I am trying to color the labels of a dendrogram based on a portion of the label name. The label name is derived from file names in a folder. The files are .txt files and are named in this manner: 167_001.txt with the first three numbers indicating a particular author of a text and the final three numbers differentiating the separate pieces of writing by that author. I want to label the branches by the full name of the file, but color the label only based on the first 3 numbers so I can see which works by a specific author might have more in common with a different author to see who influenced who. These are medieval authors so you won't be helping me find any modern authors who might have plagiarized something. So if a file begins with 080 I want all the 080 files to be one color no matter what the final part of the file name is and no matter where it is grouped, but I still want the end part of the file to be in the label name. Here is what I have so far:
# Load data
data(USArrests)
dd <- dist(scale(USArrests), method = "euclidean")

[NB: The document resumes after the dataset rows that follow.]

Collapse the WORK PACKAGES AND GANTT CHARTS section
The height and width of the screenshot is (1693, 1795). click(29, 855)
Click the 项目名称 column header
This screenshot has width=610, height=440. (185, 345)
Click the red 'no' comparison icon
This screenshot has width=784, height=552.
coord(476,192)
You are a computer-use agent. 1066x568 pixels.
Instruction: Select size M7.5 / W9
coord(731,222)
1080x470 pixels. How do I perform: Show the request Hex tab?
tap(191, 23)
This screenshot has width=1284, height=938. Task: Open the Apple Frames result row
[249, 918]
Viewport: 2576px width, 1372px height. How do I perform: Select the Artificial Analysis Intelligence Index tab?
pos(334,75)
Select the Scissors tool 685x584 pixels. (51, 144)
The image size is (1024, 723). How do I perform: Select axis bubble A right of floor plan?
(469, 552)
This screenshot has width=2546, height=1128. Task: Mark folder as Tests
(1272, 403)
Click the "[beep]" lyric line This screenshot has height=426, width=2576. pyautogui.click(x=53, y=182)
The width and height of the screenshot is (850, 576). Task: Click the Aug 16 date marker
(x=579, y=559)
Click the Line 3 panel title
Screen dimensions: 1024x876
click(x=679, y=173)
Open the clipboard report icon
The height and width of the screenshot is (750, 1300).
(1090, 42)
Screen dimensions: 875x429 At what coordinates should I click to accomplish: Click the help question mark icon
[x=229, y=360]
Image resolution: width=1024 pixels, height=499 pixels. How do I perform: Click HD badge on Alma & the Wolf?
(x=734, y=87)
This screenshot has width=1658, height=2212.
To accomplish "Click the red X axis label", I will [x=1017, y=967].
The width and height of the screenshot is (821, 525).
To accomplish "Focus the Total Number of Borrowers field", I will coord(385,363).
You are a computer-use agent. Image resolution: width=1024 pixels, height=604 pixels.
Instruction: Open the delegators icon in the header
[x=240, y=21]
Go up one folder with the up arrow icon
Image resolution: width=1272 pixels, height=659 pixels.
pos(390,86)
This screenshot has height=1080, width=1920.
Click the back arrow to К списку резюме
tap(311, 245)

#Perform a cluster analysis on the distance object
hc <- hclust(dd)
#Get the text file names to use as labels
dend <- as.dendrogram(hc)
dend2 = color_unique_labels(dend)
d5gr=color_branches(dend2,5,groupLabels=TRUE)
#plot(d5gr)
plot(d5gr, horiz=TRUE)
As you can see I am using the dendextend package. If anyone has a better package or one that will accomplish what I need just as well, that would be great. What I currently have will put the files in the same color family since they are similar enough the "color_unique_labels" function offered by dendextend at least sort of colors them in shades of the same color, but it does not make them the exact same color as I would like so the same author is always the same color and then it is easier to see which works share similarities with different authors. See below. There are a few hundred different authors so I would prefer to not assign each one an individual color manually (A ="red", B ="blue", C ="orchid", etc...), but would prefer something that works like "color_unique_labels" and automatically chooses and assigns a color based on the first 3 numbers in the filename. My example is using the USArrests package and I would perhaps like to see how to color the state names by the first letter, so all the "A" states and "C" states and so on are the same color. So Alabama, Alaska, Arizona, and Arkansas should all be the same color and California, Colorado, and Connecticut should also be the same color. Again, I would prefer to find a way to make it more automated as my real dataset has a few hundred possibilities and not just 50, however, I am not opposed if that is the only option. Thanks in advance!